Currently I have some hacky code that uses a fetch request from within the payload hook to pull down the email list and send emails out to it, but this is only possible because that collection can be read publicly.

How do I go about accessing Collection Docs internally?

Here is my current (insecure) implementation:

const emailSubscribers = async ({doc}) => {
    if(doc.notify === true){
        const responseEmail = await fetch(HOST+`/api/emaillist`)
        const emails = await responseEmail.json()
        const responseImage = await fetch(HOST+`/api/media/${doc.featureImage}`)
        const image = await responseImage.json()

        let imageBuffer = await axios.get(image.sizes.feature.url, {responseType: 'arraybuffer'})
        let raw = Buffer.from(imageBuffer.data).toString('base64')
        let base64Image = `data:${imageBuffer.headers["content-type"]};base64,${raw}`
        // console.log(base64Image)
        for(const emailObj of emails.docs) {
            const htmlToSend = HtmlTemplate({
                title: doc.title,
                subtitle: doc.subtitle,
                imageLink: base64Image,
                unsubscribeLink: HOST+"/unsubscribe/"+emailObj.id,
                postLink: WEBSITE+`/posts/${doc.slug}`
            })
            payload.sendEmail({
                from: "User <User@email.com>",
                to: emailObj.email,
                subject: "New Article!",
                html: htmlToSend
            })
        }
            console.log("Subscribers Notified!")
    }
};

Selected Answer
jmikrut
last year
Hey @peniswafflexd — this is super easily solved actually via a few options.

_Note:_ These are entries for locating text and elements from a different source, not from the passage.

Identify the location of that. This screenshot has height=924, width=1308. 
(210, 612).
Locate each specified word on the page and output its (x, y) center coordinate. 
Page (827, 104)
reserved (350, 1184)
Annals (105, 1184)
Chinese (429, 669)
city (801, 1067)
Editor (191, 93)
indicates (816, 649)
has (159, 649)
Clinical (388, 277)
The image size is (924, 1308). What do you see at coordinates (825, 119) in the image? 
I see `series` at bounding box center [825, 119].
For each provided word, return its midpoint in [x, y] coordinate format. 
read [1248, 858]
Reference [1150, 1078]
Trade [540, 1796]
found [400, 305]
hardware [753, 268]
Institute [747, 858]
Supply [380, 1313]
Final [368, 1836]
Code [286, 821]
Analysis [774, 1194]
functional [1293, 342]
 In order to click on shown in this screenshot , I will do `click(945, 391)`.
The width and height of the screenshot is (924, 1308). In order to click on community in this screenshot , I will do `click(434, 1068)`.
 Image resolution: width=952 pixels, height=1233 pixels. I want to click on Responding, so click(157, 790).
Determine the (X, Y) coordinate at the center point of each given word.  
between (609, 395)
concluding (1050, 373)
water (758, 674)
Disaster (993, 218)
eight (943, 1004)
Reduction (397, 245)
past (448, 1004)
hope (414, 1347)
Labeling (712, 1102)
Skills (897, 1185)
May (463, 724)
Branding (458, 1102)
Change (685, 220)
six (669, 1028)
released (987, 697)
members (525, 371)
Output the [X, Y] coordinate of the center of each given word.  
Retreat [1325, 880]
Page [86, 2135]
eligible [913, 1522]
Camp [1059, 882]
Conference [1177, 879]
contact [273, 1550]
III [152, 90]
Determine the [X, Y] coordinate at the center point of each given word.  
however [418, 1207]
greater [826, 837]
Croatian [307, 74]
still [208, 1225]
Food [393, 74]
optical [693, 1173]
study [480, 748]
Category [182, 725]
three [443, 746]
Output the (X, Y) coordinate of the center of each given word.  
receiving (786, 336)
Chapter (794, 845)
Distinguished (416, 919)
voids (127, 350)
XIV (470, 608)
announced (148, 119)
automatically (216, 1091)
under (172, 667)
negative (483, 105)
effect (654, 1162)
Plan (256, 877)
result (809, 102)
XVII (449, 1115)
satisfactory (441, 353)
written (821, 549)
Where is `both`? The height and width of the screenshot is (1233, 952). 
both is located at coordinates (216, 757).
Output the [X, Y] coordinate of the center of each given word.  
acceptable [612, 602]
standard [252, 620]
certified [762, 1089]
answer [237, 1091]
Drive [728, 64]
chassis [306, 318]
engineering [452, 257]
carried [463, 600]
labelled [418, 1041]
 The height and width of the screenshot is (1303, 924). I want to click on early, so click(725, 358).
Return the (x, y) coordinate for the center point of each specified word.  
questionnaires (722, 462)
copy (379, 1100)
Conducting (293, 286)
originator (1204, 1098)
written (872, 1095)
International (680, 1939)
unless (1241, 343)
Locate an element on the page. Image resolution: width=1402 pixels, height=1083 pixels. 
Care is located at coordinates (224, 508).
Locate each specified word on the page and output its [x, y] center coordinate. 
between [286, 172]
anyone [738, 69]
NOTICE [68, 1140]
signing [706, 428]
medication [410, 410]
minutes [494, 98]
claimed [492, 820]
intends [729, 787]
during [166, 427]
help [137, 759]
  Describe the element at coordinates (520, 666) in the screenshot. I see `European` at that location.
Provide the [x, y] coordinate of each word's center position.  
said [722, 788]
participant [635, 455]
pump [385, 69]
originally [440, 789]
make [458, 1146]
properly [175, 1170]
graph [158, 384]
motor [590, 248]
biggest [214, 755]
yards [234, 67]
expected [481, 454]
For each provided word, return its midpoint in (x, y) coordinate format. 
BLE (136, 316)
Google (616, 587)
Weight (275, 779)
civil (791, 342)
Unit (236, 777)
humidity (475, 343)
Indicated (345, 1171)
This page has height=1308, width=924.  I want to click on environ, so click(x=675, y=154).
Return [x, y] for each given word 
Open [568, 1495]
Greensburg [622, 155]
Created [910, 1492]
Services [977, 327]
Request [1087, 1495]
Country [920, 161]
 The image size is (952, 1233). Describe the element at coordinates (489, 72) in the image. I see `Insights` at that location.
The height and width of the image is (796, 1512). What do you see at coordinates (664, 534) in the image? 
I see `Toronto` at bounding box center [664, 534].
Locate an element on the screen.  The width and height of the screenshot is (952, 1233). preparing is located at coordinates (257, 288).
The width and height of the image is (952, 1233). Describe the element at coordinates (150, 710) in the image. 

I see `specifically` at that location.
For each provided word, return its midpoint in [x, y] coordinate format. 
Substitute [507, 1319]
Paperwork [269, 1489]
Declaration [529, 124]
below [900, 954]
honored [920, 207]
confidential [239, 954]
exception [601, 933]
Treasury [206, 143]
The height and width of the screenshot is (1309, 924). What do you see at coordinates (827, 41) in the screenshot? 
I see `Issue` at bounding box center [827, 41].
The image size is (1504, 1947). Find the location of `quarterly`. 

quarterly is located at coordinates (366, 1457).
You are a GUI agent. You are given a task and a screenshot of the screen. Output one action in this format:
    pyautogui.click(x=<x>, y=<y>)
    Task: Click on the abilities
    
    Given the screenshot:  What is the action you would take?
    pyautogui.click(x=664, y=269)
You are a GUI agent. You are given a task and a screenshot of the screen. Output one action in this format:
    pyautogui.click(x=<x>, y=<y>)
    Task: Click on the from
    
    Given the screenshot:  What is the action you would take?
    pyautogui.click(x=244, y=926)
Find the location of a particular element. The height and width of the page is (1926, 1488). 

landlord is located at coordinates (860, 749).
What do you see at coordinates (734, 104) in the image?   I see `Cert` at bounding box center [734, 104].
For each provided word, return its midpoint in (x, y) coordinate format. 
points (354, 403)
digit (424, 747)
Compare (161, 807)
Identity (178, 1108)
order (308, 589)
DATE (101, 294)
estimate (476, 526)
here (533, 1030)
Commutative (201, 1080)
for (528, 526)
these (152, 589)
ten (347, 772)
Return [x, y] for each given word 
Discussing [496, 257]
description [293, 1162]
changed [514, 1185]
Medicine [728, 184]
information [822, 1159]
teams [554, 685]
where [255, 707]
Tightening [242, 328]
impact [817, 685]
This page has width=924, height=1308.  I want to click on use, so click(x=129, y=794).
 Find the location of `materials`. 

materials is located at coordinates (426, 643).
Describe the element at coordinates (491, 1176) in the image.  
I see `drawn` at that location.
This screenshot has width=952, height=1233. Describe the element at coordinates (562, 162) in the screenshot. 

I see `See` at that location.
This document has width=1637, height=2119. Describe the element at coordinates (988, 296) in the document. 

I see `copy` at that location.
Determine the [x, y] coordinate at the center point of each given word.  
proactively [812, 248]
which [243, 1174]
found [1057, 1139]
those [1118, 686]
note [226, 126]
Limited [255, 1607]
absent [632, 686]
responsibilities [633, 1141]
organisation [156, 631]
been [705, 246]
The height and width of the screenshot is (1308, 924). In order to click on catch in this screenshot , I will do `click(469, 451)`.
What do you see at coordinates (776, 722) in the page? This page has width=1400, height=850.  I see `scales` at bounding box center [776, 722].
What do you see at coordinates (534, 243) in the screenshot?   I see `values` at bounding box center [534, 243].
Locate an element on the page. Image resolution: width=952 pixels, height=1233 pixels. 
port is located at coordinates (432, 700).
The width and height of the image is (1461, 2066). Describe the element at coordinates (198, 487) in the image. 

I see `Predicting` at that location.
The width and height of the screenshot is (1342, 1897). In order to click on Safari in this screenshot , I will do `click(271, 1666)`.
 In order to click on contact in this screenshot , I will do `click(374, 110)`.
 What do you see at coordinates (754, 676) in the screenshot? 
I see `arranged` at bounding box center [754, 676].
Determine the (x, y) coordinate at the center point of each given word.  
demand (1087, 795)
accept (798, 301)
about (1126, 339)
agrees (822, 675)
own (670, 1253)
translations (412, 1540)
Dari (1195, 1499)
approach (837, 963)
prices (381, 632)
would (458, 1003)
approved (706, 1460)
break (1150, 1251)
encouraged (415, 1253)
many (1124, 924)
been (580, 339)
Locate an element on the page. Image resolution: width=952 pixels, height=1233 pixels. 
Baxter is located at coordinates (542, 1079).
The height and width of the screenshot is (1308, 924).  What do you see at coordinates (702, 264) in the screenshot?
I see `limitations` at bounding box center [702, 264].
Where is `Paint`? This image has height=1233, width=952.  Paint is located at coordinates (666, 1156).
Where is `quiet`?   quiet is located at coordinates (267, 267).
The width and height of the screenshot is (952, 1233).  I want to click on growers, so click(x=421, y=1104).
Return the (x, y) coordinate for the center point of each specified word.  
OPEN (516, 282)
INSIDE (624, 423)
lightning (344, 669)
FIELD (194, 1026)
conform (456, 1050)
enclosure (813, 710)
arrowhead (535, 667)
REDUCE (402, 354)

In any case, and as you probably know already, you should restrict read access control to any collections that should not be publicly readable. However, once access is restricted, you can:
1. First authenticate via logging in with a user that should have read access, and then using the returned token to authenticate in your fetch
2. Enable API Keys on your Users collection(s), generate a key, and use that
3. Use the Local API to read your restricted docs. By default, access control is bypassed while using the Local API so you won't have any problems. All you have to do is payload.find({ /* options here */ }). This is how you should typically access Payload operations from hooks, because it avoids having to use an HTTP layer and just stays right on your server. Definitely what we would do.
Do any of these options work? Have you used the Local API yet?
2 replies
peniswafflexdlast year
Wow that was solved super easily!
Sorry my bad, I assumed the local API was something completely different but that solved it straight away.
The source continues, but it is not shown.